The 360-degree view includes the anticipated Space Needle and city of Seattle, but also showcases Mt. Rainier, Bellevue, the Cascade Mountains and Elliott Bay. And that’s just naming a few highlights. The Sky View Observatory is open day and night, but sunset is a popular time to visit.
If heights make you hungry, the Sky View Café serves an assortment of sandwiches, salads, small plates, beer and wine. The Sky Lobby, located on the 40th floor is reportedly home to the highest Starbucks in the world.
Stretching from British Columbia in Canada down to Northern California, this rugged mountain range dominates the Pacific Northwest. With snow-capped peaks, virgin forests, glacial valleys, lakes, subalpine meadows, and plunging waterfalls—from which the range takes its name—the Cascades are a recreational and wilderness paradise.
Seattle has a long history of aviation innovation. It’s here that the first Boeing aircraft was assembled and the company headquartered for decades. At the Museum of Flight, aircraft enthusiasts can trace the history of aviation from the Wright brothers through modern space exploration and air travel.
Sleek and modern, the Bill and Melinda Gates Foundation Discovery Center is a free museum focused on global philanthropy, including the many projects and partnerships of the multi-billion dollar foundation. Across 5th Ave from the Space Needle and spread throughout the first floor of the organization’s operational headquarters, visitors can wander past glass partitions etched with inspirational slogans and informative photographic displays that educate and inform on topics like global poverty, universal access to fresh water, combating pervasive infectious diseases and other seemingly intractable problems. Even signs above the water fountains here, which read, ‘What if you had to walk three miles for this water?’ are thought-provoking.
The Center is divided into four distinct galleries – Voices, Family and Foundation, Partnerships and Innovation and Inspiration.

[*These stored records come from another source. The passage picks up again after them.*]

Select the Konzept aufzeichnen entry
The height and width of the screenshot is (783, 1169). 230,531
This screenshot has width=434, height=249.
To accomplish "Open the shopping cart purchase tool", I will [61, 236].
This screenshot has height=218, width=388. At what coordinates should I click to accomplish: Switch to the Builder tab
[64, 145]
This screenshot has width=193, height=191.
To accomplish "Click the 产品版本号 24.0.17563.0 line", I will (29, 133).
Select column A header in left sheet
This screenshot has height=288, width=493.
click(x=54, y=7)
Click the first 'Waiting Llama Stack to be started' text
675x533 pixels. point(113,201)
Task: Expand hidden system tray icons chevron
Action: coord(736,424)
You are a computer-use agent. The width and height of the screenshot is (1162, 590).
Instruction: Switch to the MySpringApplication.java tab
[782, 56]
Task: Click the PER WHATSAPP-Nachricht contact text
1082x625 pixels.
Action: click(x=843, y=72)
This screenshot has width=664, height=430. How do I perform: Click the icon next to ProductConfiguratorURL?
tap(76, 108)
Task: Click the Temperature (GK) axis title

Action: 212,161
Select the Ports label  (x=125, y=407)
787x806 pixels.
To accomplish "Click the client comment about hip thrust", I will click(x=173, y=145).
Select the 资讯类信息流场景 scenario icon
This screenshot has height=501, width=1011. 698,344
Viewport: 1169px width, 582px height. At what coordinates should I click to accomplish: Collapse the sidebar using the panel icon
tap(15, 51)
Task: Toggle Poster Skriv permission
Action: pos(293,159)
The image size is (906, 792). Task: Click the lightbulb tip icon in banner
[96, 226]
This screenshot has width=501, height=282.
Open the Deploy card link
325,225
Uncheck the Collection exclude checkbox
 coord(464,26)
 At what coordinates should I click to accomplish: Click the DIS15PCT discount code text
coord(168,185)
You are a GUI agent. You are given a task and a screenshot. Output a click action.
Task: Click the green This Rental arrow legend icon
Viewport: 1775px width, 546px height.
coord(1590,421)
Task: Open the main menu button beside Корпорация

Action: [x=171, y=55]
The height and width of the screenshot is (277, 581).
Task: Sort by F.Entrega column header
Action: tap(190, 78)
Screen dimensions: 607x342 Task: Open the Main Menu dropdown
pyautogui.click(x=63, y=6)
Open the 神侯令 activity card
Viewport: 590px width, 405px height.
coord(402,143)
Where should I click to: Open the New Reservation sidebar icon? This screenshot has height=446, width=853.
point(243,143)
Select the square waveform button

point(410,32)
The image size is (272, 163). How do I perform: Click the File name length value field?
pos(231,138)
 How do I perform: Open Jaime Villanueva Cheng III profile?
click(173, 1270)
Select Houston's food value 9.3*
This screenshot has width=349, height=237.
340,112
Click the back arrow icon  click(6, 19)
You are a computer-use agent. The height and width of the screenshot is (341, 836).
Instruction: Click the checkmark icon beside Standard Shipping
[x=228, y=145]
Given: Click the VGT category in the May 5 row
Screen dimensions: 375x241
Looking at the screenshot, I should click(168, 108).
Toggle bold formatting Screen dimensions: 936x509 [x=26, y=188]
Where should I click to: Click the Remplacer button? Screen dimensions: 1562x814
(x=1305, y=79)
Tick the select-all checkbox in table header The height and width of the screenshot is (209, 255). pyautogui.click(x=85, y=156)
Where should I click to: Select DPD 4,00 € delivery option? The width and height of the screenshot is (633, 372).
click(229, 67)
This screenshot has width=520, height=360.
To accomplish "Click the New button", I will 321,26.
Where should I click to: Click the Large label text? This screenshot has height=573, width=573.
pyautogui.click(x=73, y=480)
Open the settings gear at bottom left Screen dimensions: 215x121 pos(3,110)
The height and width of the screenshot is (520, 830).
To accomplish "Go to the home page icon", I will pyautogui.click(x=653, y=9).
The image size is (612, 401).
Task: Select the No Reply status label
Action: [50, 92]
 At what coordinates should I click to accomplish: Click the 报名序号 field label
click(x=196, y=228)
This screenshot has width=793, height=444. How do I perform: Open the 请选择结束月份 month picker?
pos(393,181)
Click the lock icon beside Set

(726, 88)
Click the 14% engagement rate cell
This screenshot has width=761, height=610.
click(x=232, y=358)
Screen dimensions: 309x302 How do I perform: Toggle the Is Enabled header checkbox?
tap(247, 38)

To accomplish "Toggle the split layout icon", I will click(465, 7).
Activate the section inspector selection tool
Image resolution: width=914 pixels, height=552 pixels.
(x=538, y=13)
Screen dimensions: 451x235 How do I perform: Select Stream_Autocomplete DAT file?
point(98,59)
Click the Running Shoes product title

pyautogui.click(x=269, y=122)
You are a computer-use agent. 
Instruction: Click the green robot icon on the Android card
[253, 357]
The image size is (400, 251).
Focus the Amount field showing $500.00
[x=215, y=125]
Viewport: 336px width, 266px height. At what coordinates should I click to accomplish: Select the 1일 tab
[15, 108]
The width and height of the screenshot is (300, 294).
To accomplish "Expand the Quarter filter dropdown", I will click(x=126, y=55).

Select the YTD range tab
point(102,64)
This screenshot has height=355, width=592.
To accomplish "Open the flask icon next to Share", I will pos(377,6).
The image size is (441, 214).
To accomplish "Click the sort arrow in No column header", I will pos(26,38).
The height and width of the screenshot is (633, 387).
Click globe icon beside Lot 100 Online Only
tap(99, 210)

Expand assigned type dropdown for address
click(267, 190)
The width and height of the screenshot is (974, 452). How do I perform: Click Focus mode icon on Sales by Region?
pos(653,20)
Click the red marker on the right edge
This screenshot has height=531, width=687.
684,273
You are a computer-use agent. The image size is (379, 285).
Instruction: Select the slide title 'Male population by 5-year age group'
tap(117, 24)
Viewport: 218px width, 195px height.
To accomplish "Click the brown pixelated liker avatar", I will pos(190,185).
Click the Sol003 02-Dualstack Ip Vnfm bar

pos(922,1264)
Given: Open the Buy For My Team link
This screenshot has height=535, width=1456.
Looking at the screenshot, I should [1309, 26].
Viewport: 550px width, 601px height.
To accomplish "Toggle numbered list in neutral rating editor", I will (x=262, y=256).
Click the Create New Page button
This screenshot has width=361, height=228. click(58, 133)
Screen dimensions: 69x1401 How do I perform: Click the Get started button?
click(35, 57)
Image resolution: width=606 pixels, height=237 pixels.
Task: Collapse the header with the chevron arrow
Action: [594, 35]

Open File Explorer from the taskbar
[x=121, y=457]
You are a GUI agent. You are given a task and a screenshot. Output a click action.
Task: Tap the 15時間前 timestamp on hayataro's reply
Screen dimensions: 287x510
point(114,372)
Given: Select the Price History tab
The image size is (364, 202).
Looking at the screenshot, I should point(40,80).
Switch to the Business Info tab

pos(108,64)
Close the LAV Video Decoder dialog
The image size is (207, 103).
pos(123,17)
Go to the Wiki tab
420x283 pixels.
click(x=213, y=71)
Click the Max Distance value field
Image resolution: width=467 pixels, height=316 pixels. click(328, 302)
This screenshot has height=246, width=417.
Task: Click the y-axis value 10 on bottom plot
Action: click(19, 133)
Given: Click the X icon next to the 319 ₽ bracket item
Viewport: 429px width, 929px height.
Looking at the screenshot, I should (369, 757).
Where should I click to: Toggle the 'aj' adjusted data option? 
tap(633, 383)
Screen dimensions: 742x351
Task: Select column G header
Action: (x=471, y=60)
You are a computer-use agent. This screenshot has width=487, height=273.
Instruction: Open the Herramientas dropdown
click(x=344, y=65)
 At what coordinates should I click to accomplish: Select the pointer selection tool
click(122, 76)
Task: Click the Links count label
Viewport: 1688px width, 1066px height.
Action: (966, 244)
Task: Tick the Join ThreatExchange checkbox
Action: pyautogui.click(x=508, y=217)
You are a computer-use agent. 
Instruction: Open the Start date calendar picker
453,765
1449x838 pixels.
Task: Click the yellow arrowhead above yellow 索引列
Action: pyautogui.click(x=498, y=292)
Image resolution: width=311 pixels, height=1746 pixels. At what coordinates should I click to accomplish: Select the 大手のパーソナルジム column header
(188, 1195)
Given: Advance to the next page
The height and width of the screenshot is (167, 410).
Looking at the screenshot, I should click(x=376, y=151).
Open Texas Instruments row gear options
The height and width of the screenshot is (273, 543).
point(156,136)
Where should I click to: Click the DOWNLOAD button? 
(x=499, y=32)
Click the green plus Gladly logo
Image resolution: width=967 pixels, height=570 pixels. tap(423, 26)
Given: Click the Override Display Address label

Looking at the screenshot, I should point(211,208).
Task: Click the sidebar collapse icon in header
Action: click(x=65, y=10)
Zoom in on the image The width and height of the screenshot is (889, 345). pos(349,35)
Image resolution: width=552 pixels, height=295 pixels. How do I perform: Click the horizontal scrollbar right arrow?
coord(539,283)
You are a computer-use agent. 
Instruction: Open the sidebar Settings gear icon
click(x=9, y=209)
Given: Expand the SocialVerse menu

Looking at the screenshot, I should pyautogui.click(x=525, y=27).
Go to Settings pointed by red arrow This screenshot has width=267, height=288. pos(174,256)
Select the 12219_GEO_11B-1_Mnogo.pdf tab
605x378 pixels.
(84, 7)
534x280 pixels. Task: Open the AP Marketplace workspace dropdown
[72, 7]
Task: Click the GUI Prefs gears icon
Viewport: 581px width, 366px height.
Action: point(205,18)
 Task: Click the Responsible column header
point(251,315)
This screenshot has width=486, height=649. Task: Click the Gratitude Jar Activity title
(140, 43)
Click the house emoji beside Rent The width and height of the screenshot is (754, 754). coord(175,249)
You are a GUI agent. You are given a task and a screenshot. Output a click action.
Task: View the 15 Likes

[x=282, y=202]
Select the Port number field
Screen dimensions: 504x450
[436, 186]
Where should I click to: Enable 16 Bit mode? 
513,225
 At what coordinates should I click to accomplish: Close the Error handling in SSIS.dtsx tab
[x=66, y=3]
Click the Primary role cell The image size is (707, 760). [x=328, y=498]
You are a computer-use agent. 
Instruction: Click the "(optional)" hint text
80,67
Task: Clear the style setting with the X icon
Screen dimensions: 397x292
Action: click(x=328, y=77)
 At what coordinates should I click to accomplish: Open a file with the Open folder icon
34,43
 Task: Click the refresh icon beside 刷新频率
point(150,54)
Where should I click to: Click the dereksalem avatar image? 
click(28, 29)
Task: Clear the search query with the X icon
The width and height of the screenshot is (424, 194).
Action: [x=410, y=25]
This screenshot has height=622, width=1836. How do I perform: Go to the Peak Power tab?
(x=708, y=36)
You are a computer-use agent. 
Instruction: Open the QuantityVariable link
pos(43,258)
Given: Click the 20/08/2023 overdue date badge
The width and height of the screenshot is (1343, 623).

Near the end, in the Innovation and Inspiration gallery, stations encourage visitors to react by sketching their causes and reflecting on their own passions. The Center also includes a small theater that shows short films on some of the foundation’s notable work including addressing homelessness in Washington state and profiling some individuals who have helped to make India polio-free.
Situated under the iconic Space Needle, Seattle’s Pacific Science Center is a museum of delight, wonder, and mystery. Visitors can explore the diversity of life in a tropical butterfly house, gaze at the stars in the planetarium, test their puzzle-solving skills in the Puzzle Palooza, and explore hundreds of hands-on exhibits.
With vineyards, boutiques, waterfront cafés, and plenty of small-town charm, Bainbridge Island is a peaceful escape from Seattle that’s just a short ferry ride away. Beyond the compact downtown, Bainbridge Island is all about nature: Hiking and biking are popular here, along with kayaking, stand-up paddleboards, and even scuba diving.